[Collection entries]
>>>

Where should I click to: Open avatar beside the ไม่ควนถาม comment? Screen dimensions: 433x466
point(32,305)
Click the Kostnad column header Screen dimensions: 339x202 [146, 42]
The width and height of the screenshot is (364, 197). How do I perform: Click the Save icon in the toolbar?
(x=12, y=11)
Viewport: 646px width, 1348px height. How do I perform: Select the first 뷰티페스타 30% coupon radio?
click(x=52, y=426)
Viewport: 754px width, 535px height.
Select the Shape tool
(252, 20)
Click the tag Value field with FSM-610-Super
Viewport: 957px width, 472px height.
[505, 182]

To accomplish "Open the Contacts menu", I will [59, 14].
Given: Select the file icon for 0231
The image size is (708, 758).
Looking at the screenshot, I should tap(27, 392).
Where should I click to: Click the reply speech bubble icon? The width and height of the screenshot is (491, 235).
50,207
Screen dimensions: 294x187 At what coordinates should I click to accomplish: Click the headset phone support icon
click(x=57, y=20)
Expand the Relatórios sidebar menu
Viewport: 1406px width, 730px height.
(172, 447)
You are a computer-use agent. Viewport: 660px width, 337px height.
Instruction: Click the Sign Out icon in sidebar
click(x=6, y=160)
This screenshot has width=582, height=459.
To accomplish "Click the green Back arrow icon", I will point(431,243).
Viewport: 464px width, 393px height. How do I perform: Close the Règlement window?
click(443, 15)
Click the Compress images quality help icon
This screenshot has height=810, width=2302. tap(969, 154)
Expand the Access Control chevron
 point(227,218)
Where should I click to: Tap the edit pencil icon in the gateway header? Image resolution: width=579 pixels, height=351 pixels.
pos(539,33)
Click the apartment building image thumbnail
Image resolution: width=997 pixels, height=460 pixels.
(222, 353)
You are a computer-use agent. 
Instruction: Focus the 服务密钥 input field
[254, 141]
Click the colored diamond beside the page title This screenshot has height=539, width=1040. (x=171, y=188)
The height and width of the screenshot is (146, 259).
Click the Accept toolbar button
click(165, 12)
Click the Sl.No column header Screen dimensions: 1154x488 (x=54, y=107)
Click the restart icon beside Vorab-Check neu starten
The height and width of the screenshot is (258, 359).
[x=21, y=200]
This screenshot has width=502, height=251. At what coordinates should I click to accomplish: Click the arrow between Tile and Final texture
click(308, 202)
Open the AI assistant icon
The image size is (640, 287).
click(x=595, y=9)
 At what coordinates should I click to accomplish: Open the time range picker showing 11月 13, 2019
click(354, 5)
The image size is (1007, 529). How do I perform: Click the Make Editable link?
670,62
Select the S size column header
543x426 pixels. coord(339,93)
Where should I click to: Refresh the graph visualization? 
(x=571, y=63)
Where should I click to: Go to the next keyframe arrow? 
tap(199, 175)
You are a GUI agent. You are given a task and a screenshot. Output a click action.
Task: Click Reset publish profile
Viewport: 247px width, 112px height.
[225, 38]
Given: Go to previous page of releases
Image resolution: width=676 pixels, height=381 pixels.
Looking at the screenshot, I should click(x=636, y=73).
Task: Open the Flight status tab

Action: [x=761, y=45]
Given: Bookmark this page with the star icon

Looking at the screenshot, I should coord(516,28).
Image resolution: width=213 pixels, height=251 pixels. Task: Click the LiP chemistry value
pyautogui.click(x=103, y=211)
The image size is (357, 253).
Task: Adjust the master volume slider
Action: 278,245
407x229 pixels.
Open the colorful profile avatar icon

<<<

The answer must be every line from the entries above that holds the string "computer".

Your response:
You are a computer-use agent. Viewport: 660px width, 337px height.
You are a computer-use agent. 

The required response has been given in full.